▶ Requirements:
Arrange every line of the records below as a Markdown table with the columns Row and Text. Number the rows in order and omit blank lines.

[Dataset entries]
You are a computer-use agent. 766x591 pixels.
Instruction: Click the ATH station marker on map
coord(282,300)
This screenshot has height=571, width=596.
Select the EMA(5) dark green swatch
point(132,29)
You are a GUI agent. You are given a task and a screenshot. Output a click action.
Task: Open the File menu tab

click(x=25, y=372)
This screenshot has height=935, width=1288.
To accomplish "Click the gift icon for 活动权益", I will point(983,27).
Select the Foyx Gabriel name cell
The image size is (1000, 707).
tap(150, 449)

▶ The result:
| Row | Text |
|---|---|
| 1 | You are a computer-use agent. 766x591 pixels. |
| 2 | Instruction: Click the ATH station marker on map |
| 3 | coord(282,300) |
| 4 | This screenshot has height=571, width=596. |
| 5 | Select the EMA(5) dark green swatch |
| 6 | point(132,29) |
| 7 | You are a GUI agent. You are given a task and a screenshot. Output a click action. |
| 8 | Task: Open the File menu tab |
| 9 | click(x=25, y=372) |
| 10 | This screenshot has height=935, width=1288. |
| 11 | To accomplish "Click the gift icon for 活动权益", I will point(983,27). |
| 12 | Select the Foyx Gabriel name cell |
| 13 | The image size is (1000, 707). |
| 14 | tap(150, 449) |